Start of INFORMATION

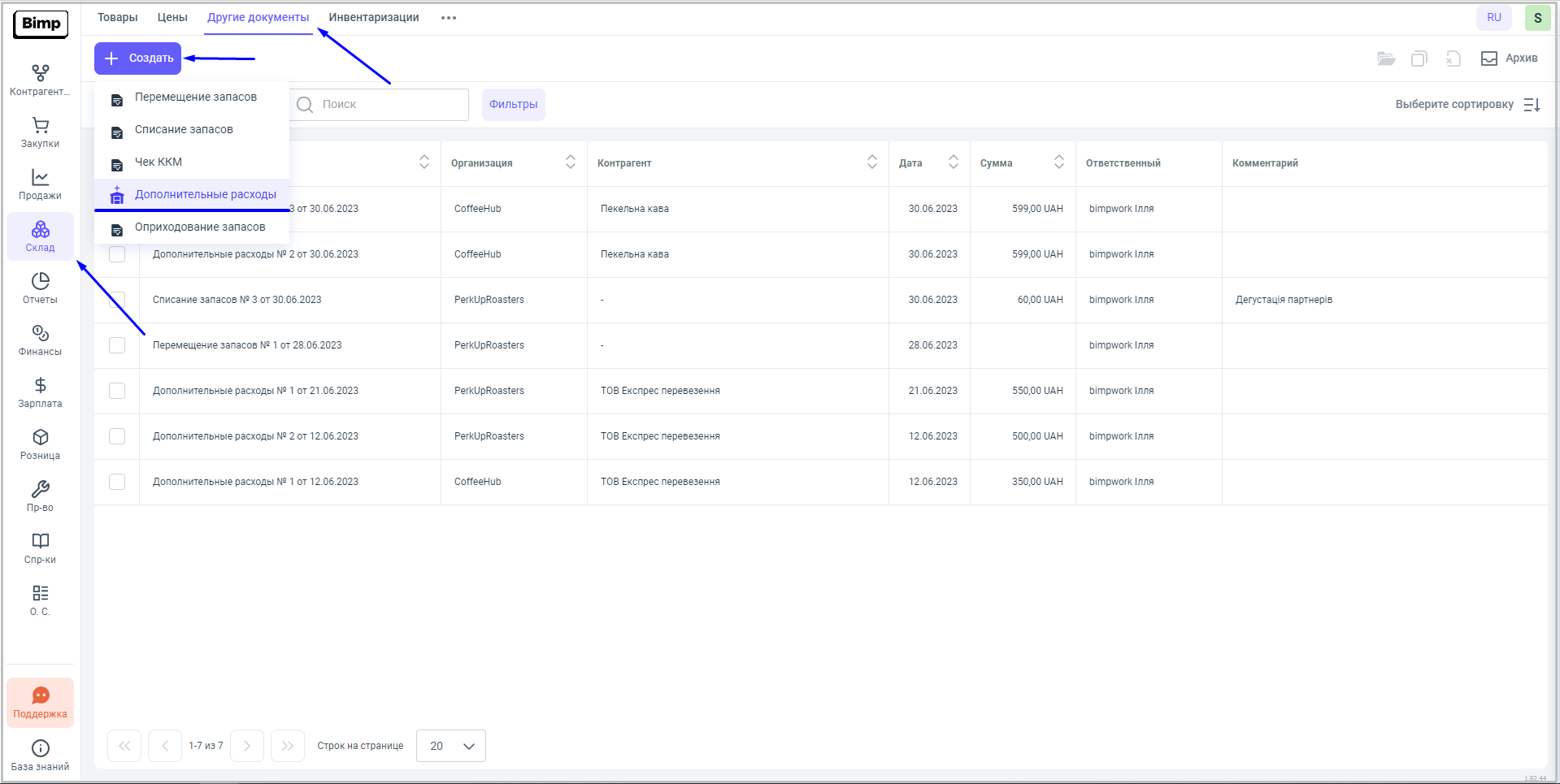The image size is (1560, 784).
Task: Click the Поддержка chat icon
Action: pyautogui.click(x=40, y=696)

End of INFORMATION
Start of INFORMATION

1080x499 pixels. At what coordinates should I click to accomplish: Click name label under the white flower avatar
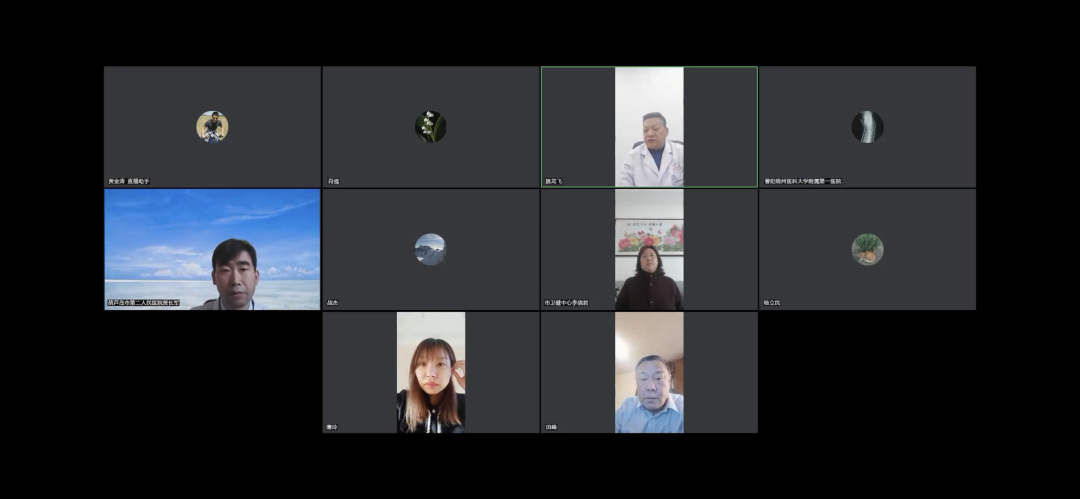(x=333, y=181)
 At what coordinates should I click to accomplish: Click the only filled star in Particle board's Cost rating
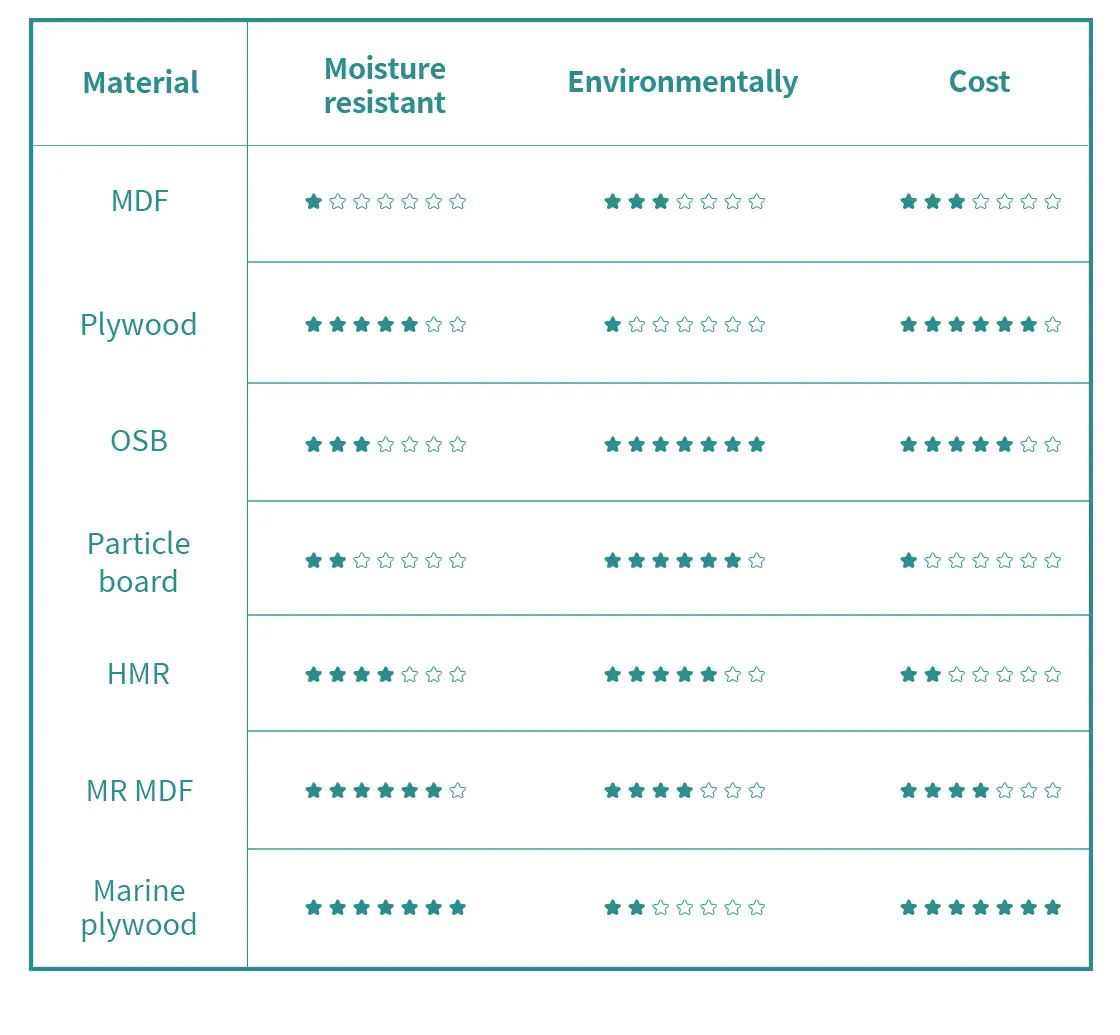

End of INFORMATION

YOUR ASSIGNMENT:
Taking the entries above, extract every line from the one bearing "1080x499 pixels. At" through the one bearing "At what coordinates should I click to accomplish: Click the", exactly, with no pictures.

OUTPUT BELOW:
1080x499 pixels. At what coordinates should I click to accomplish: Click name label under the white flower avatar
(x=333, y=181)
 At what coordinates should I click to accomplish: Click the only filled star in Particle board's Cost rating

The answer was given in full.